What’s going on here? Are the owners engaging in another attempt to undermine the free-agents market? Union officials and lawyers scrutinized the clubs’ behavior in their dealings with free agents and evidently didn’t come up with the smoking gun they needed for a successful grievance. They may, however, want to look again.

The clubs have been up to something. It was more than coincidence that all of those free agents remained unsigned after spring training began. The way clubs began signing free agents after spring training began suggests that the start of spring training was the stipulated signal saying it’s OK to sign free agents now.

By waiting, clubs gained a signing edge on players, who begin getting nervous when baseballs are being thrown and hit and they aren’t part of it.

By inducing a nervous feeling in the unsigned players, clubs feel they can get the upper hand in contract negotiations. Players want to sign and join their new – or old – teammates on the green grass in Florida and Arizona.

Clubs will do anything to keep salaries down. That’s why players don’t like salary arbitration.
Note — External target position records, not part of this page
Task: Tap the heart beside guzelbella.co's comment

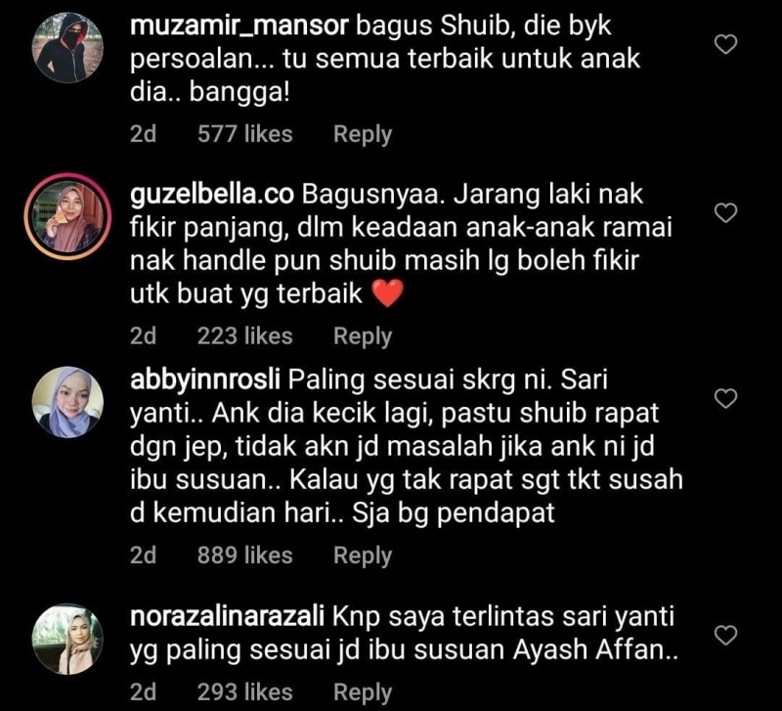Action: [x=725, y=213]
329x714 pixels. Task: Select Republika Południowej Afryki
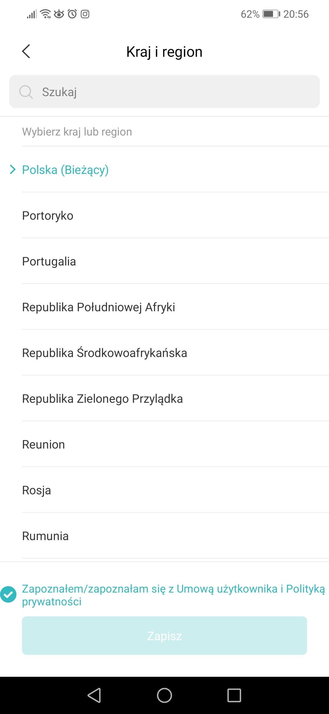98,307
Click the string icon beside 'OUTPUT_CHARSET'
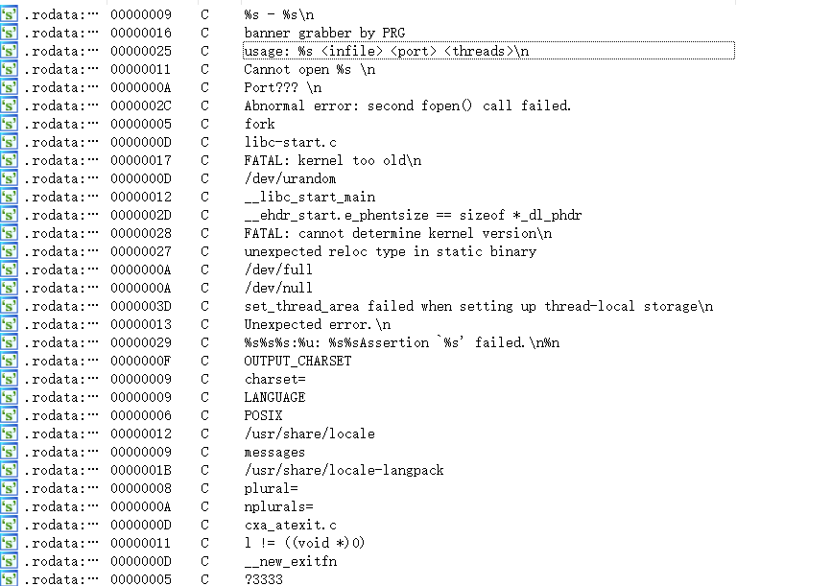The height and width of the screenshot is (586, 832). [x=10, y=361]
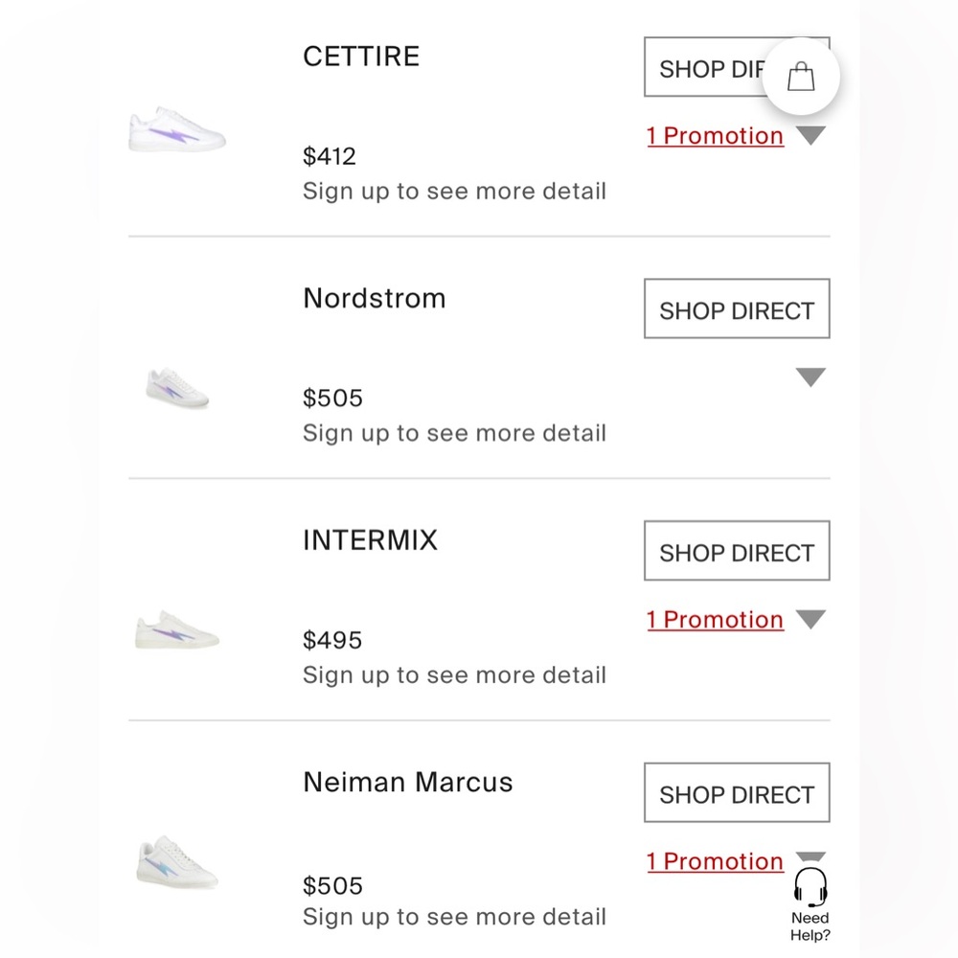This screenshot has width=958, height=958.
Task: Click Shop Direct for CETTIRE
Action: 704,68
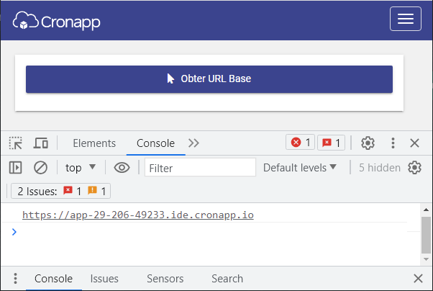Viewport: 433px width, 291px height.
Task: Expand more tabs chevron after Console
Action: coord(193,143)
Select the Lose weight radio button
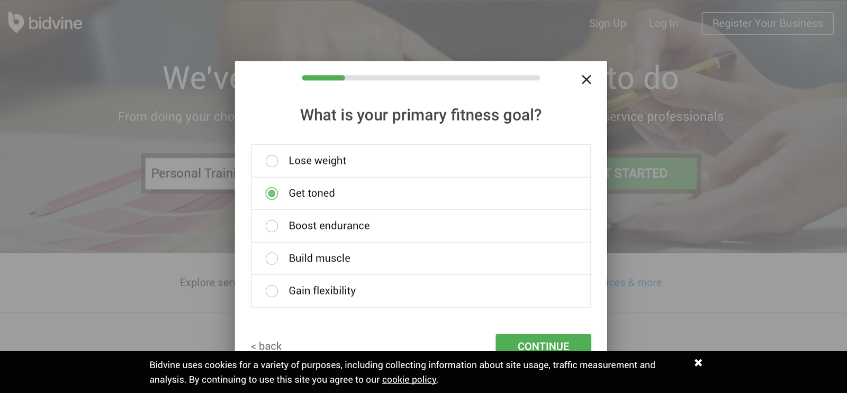Image resolution: width=847 pixels, height=393 pixels. pos(272,161)
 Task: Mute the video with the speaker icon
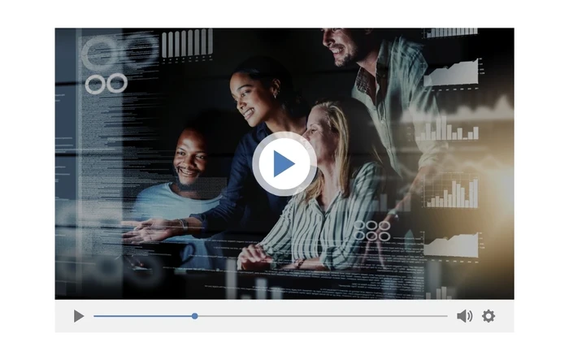pyautogui.click(x=464, y=316)
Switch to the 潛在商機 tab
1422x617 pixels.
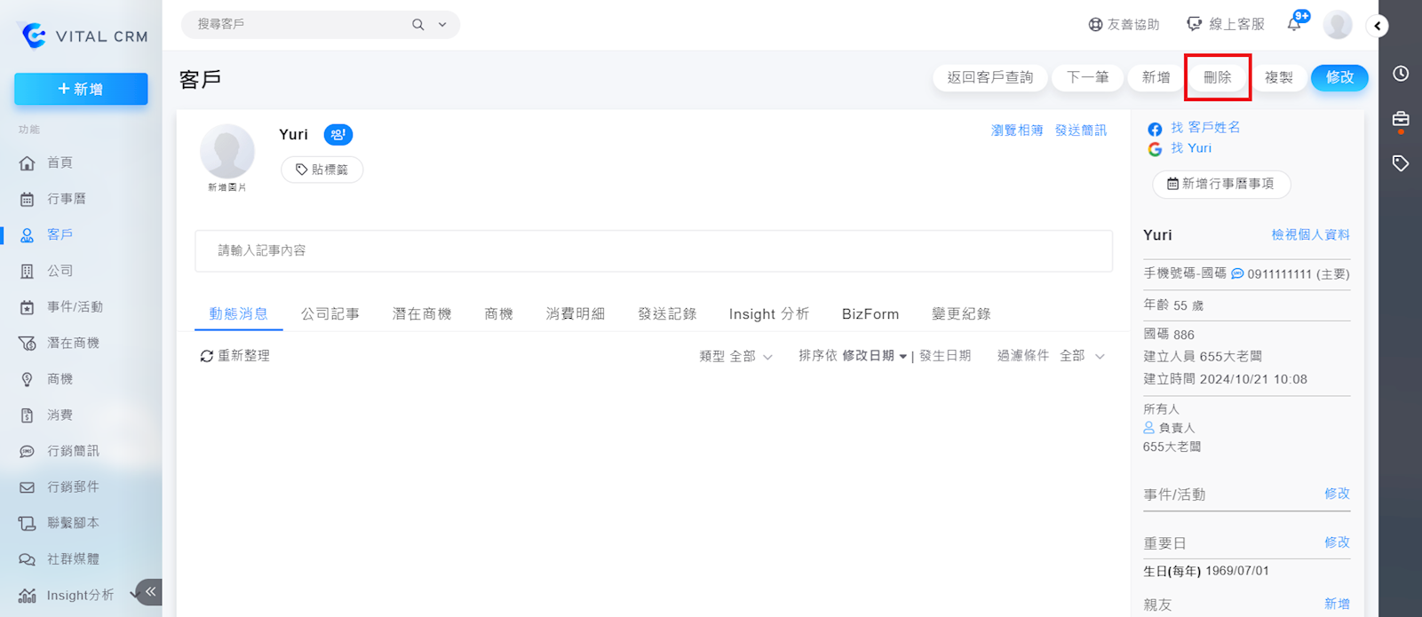click(x=422, y=314)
They have to sit in the room listening to the worst things general managers can say about them.

Whatever scheme they concocted for this off-season, the owners were far more clever than they were in the mid-‘80s. Nothing needed to be said in 1985 after George Steinbrenner let free-agent Jack Morris leave the owner’s Tampa hotel without a contract. It was probably the most agonizing act Steinbrenner ever had to commit.

Steinbrenner’s good pal, Jerry Reinsdorf, chairman of the Chicago White Sox, was instrumental in any questionable act the owners committed. Reinsdorf has been determined for years to take control of payrolls, however it has to be done. When the owners were caught cheating in 1985, ’86 and ’87, he remarked to a newcomer, “We did it better the first time.”

He alluded to a successful collusion in the early ‘80s that the union never caught wind of. Reinsdorf, at 82 and nearing 40 years in baseball, would like nothing more than to bring payrolls down as he wobbles out the door.

Management officials, of course, deny being responsible for the slow pace of signings. They blame Scott Boras, the agent, who this year represented Hosmer, Moustakas, Martinez, Arrieta and Holland.

Boras is noted for his slow pace of negotiations, refusing to play the owners’ game of holding down salaries. He was not accessible for comment last week. Neither was Tony Clark, executive director of the union.